Set out every line of the items below as a Markdown table with two columns, Row and Item line, numbering the rows in order and omitting blank lines.

### Supplied records
+++++

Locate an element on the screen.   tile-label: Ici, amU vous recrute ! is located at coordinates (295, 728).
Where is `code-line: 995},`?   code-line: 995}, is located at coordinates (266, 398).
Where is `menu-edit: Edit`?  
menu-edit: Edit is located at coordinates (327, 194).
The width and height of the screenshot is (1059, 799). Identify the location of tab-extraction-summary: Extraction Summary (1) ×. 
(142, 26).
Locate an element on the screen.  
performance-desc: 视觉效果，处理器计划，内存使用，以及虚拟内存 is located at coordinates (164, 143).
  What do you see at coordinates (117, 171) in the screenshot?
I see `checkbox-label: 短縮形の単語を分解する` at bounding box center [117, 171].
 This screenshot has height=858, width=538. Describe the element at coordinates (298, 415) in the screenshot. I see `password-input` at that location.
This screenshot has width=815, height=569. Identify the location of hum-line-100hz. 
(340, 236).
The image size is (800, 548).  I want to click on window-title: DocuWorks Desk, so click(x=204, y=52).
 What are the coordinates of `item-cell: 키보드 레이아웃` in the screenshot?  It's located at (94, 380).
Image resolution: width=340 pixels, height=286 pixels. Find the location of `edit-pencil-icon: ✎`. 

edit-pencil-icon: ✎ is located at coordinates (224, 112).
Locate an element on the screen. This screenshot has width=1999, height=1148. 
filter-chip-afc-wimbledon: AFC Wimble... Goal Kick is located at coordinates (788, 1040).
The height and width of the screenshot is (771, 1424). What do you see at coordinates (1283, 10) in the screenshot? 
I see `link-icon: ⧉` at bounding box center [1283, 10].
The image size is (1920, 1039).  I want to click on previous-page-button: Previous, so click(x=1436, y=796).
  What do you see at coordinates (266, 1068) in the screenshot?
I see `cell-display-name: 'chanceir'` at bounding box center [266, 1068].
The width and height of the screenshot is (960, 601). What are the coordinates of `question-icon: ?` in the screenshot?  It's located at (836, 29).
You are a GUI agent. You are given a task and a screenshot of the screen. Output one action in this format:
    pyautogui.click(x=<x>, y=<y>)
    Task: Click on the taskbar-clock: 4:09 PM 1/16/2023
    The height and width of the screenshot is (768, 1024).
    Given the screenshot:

+++++

### Output
| Row | Item line |
|---|---|
| 1 | Locate an element on the screen.   tile-label: Ici, amU vous recrute ! is located at coordinates (295, 728). |
| 2 | Where is `code-line: 995},`?   code-line: 995}, is located at coordinates (266, 398). |
| 3 | Where is `menu-edit: Edit`?   |
| 4 | menu-edit: Edit is located at coordinates (327, 194). |
| 5 | The width and height of the screenshot is (1059, 799). Identify the location of tab-extraction-summary: Extraction Summary (1) ×.  |
| 6 | (142, 26). |
| 7 | Locate an element on the screen.   |
| 8 | performance-desc: 视觉效果，处理器计划，内存使用，以及虚拟内存 is located at coordinates (164, 143). |
| 9 |   What do you see at coordinates (117, 171) in the screenshot? |
| 10 | I see `checkbox-label: 短縮形の単語を分解する` at bounding box center [117, 171]. |
| 11 |  This screenshot has height=858, width=538. Describe the element at coordinates (298, 415) in the screenshot. I see `password-input` at that location. |
| 12 | This screenshot has width=815, height=569. Identify the location of hum-line-100hz.  |
| 13 | (340, 236). |
| 14 | The image size is (800, 548).  I want to click on window-title: DocuWorks Desk, so click(x=204, y=52). |
| 15 |  What are the coordinates of `item-cell: 키보드 레이아웃` in the screenshot?  It's located at (94, 380). |
| 16 | Image resolution: width=340 pixels, height=286 pixels. Find the location of `edit-pencil-icon: ✎`.  |
| 17 | edit-pencil-icon: ✎ is located at coordinates (224, 112). |
| 18 | Locate an element on the screen. This screenshot has width=1999, height=1148.  |
| 19 | filter-chip-afc-wimbledon: AFC Wimble... Goal Kick is located at coordinates (788, 1040). |
| 20 | The height and width of the screenshot is (771, 1424). What do you see at coordinates (1283, 10) in the screenshot?  |
| 21 | I see `link-icon: ⧉` at bounding box center [1283, 10]. |
| 22 | The image size is (1920, 1039).  I want to click on previous-page-button: Previous, so click(x=1436, y=796). |
| 23 |   What do you see at coordinates (266, 1068) in the screenshot? |
| 24 | I see `cell-display-name: 'chanceir'` at bounding box center [266, 1068]. |
| 25 | The width and height of the screenshot is (960, 601). What are the coordinates of `question-icon: ?` in the screenshot?  It's located at (836, 29). |
| 26 | You are a GUI agent. You are given a task and a screenshot of the screen. Output one action in this format: |
| 27 |     pyautogui.click(x=<x>, y=<y>) |
| 28 |     Task: Click on the taskbar-clock: 4:09 PM 1/16/2023 |
| 29 |     The height and width of the screenshot is (768, 1024). |
| 30 |     Given the screenshot: |